*GIVEN TASK A*
Copy the records from the line containing "The image size" through the end of the records, both ends included, and leave out the pictures.

*READING TEXT*

Complementing my opinion:

It seems those keys "per si" aren't copyrightable, but there is a license to obtain these keys.
Otherwise, the Debian packagers couldn't obtain these keys.

Also, the section 2 states:
"Your End Users You will require your end users to comply with any applicable law and these terms.
You will not knowingly enable your end users to violate applicable law or these terms."

If i understood correctly, these "end users" are the Debian users with a web browser with these keys
installed and they have the obligation too agree with these terms. If not, please let me know who are 
those "end users".

Something is not clear: what API services was enabled by the packager?

And more, imagine if every site or service requests an API key to be added at the compile-time
of a browser.  If Google has the rights to do this, why not other companies could do this too?

And now Firefox is supporting the use of these keys too.

*GIVEN TASK B*
Based on the post about browser API keys, say whether each statement agrees with it. Answer yes or no and quote the deciding words. (i) The writer believes there is a license for obtaining the keys. (ii) Section 2 requires end users to comply only with applicable law. (iii) The writer says Firefox does not support the use of these keys.

*SUPPLIED MATERIAL*
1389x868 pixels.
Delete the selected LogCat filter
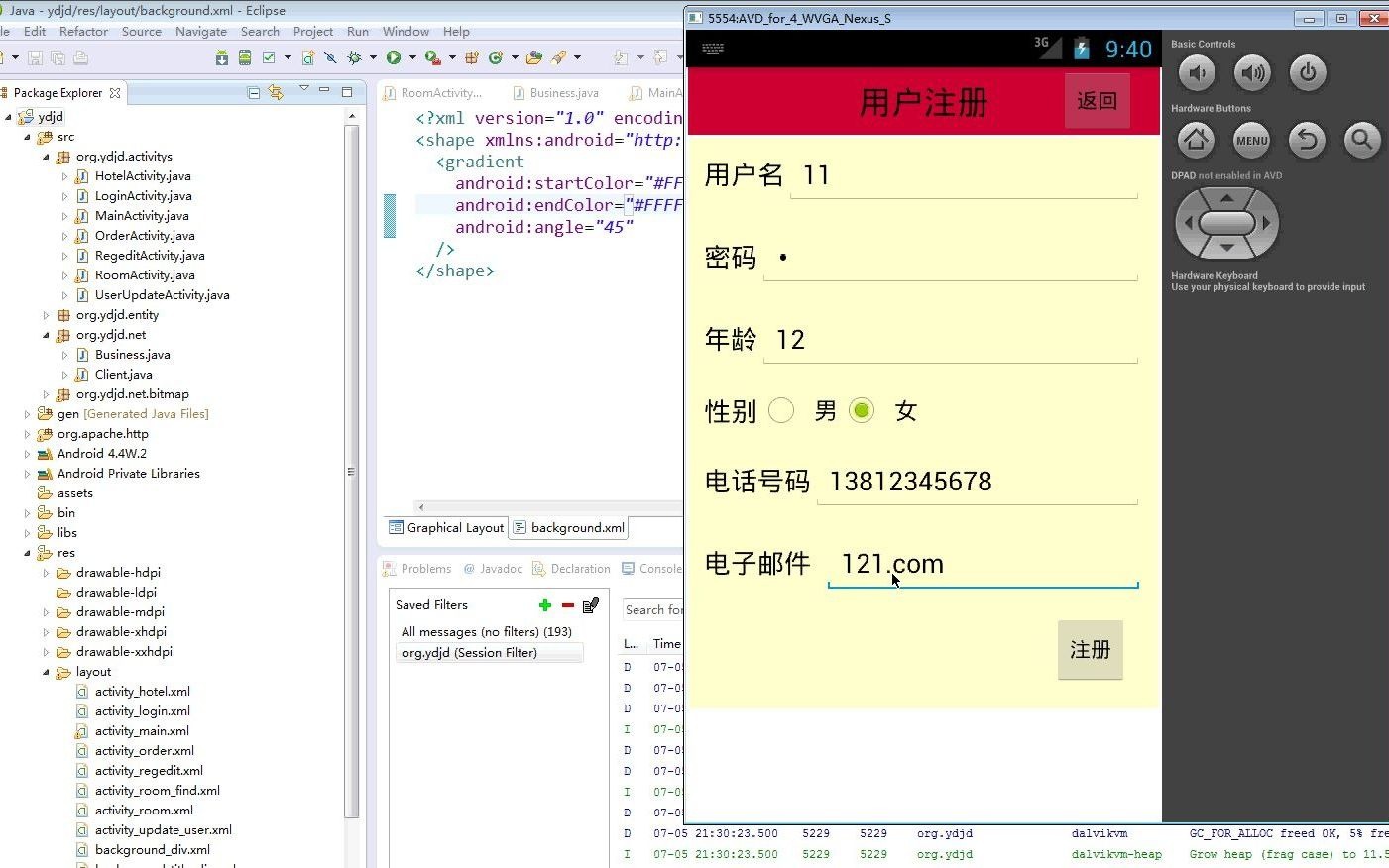(566, 604)
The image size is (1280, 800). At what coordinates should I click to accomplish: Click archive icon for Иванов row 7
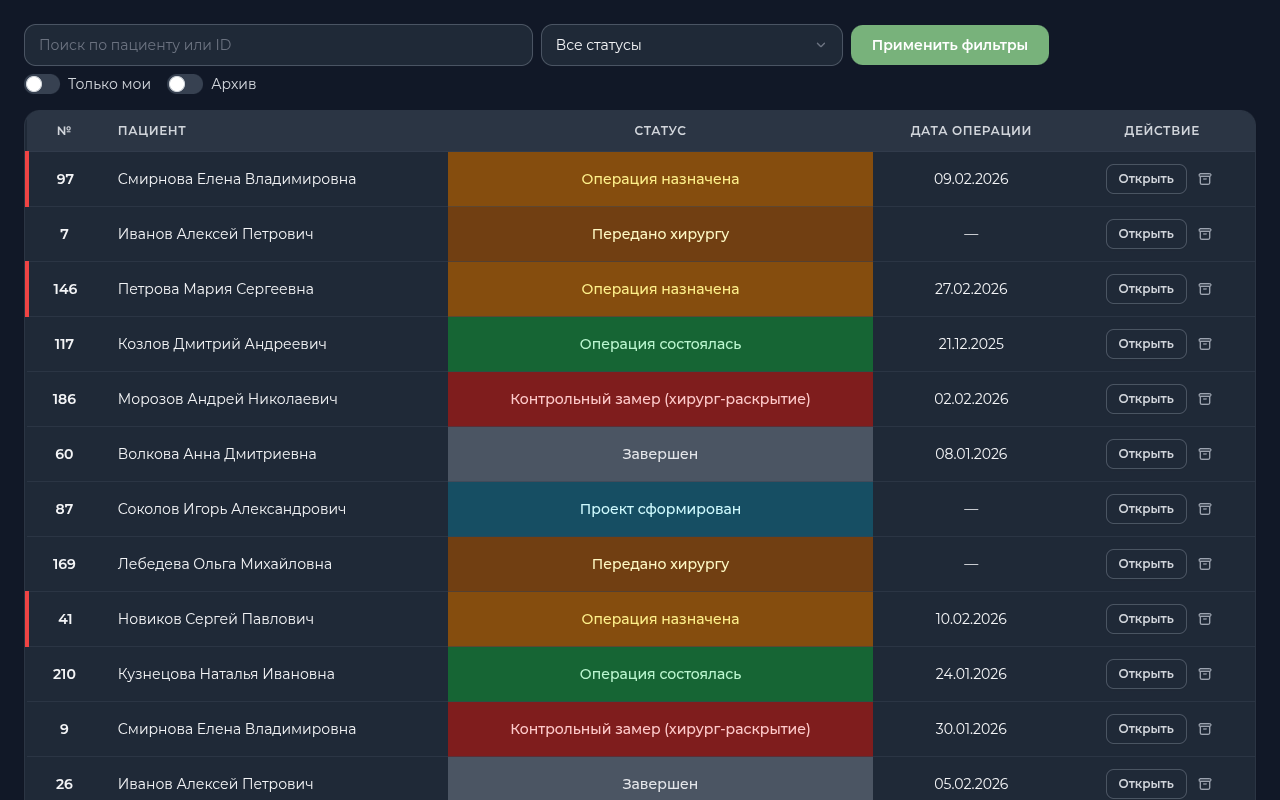1205,234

*RESULT A*
The image size is (1280, 800). At what coordinates should I click to accomplish: Click archive icon for Иванов row 7
1205,234

*RESULT B*
(i) Yes: "there is a license to obtain these keys"
(ii) No: "You will require your end users to comply with any applicable law and these terms."
(iii) No: "And now Firefox is supporting the use of these keys too."